State v. Zupkosky

21 A.2d 771 | N.J. | 1941

Zupkosky was found guilty in the Essex Oyer of murder in the first degree without recommendation. The case comes up on specifications for reversal as well as on assignments of error. The indictment was in the usual form and charged that defendant "did willfully, feloniously and of his malice aforethought kill and murder Alexander Sawczuk contrary to the form of the statute * * *." It is conceded that the defendant and his companion, Mike Sommers, had planned to rob a liquor store in Newark and were both on the premises in the act of committing the robbery when Sommers was killed by one of the clerks, whereupon defendant, in trying to escape, was felled while still in the store premises, and that in the ensuing scuffle defendant shot and killed, with a revolver which he had brought with him for the purposes of the robbery, Alexander Sawczuk. Zupkosky set up in defense, first, that he had abandoned the *220 robbery and was in retreat, wherefore he could not, as he contended, be convicted under the provisions of R.S. 2:138-1 (formerly 2 Comp. Stat. 1779, pl. 106), infra, and, second, that at the time he fired the fatal shot he was incapable of forming an intent and therefore could not, independent of that statute, be guilty of either first or second degree murder.

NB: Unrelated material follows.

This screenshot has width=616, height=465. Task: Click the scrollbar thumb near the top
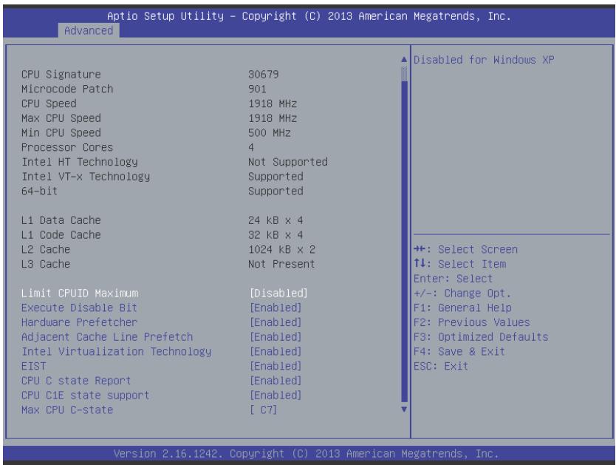click(x=404, y=73)
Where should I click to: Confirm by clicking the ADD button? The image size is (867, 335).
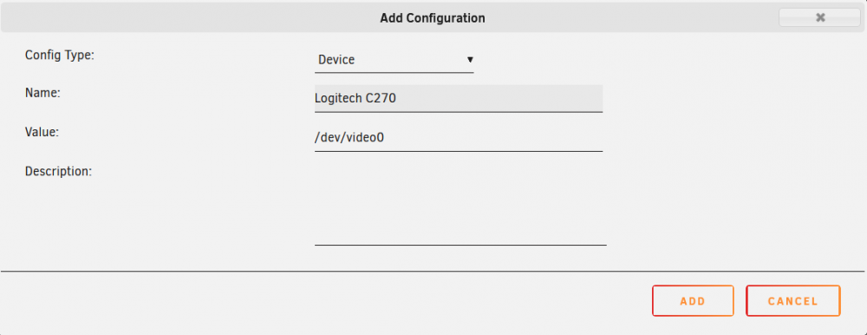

Defendant had a long record of crimes and convictions. On January 24th, 1941, he was on parole. Late that night or early the following morning he committed the act which resulted in the present conviction. According to his story told on the witness stand he entered the store with two drawn revolvers held with a menacing gesture; he compelled one of the clerks to open the cash registers and was in the act of gathering up the money when he heard a shot from the back room where Sommers had corralled some of the inmates of the store; at that point defendant dropped the money and shouted, "Come on, Mike. I am finished. Let's go," whereupon, and with the purpose of "getting out," he made for the front door. His testimony: "As I was running toward the front door the two storekeepers ran after me and they caught me near the doorway. I slipped. I remember slipping and then the scuffle started after I slipped. When I slipped I tried to get up and then somebody — I do not know who hit me in the back and I went forward. I do not remember exactly what I hit. I hit some part of the front part of the store. Then we started wrestling around and I was trying to do my best to get out of the store." On the witness stand defendant further testified that while he was trying to get away something hit him on the head and that after that he knew nothing until he was lying in the snow in front of the store and someone was lifting him up; but in his written statement, admitted in evidence, he said:

"As I was running towards the front door the two storekeepers ran after me and they caught me near the doorway. We tussled and they hit me over the head with bottles and I was trying to get away from them. I was trying to break away and while the tussling was still going on I pulled the triggers of the guns and a shot was fired from one of the guns which was the 32 calibre revolver. The two storekeepers were right close to me all the time." *221

The first point presented by the defendant on his brief is that the court erred in its definitions of abandonment of, or desistance from, an attempted robbery and erroneously restricted the scope of the determination by the jury of the issue of whether or not the attempted robbery had been terminated before the killing. It is not practicable to set out here all of the language of the court to which the defendant objects or all of the requests that the court refused to charge in this connection. The fulcrum of the argument is that the court made plain to the jury that the mere dropping of the money by the defendant and the shouting out that he was through and the attempting to escape from the grounds did not constitute an abandonment of the robbery without some commensurate change of heart on the part of the defendant; that the mere fact that the defendant was in the effort to escape when he was interfered with and when he shot the fatal bullet was not enough to constitute an abandonment unless the defendant had, in addition to his mental processes, evinced a reasonable appearance of abandonment as, for instance, throwing up hands and submitting to arrest; that every planned robbery included an escape and that an effort to escape did not of itself constitute an abandonment of the attempted crime. Chancellor Walker, speaking for this court in State v. Gimbel,107 N.J.L. 235, said (at p. 240):

"In the Turco case we held that when, incident to a robbery, one of the robbers kills a third party after the goods have been taken out of the possession of the owner (or his agents), while the robbery is complete, so as to render the perpetrators liable to conviction for it, yet the killing being done in an attempt to conceal the crime, protect the robbers in the possession of the loot and facilitate their flight, is so closely connected with the robbery as to be part of the res gestae thereof, which may be an emanation of the act of robbery, and, although an act committed after the fact of robbery it still constitutes part of the res gestae of that act, and is murder committed in the perpetration of a robbery within the meaning of our statute, and, consequently, murder in the first degree."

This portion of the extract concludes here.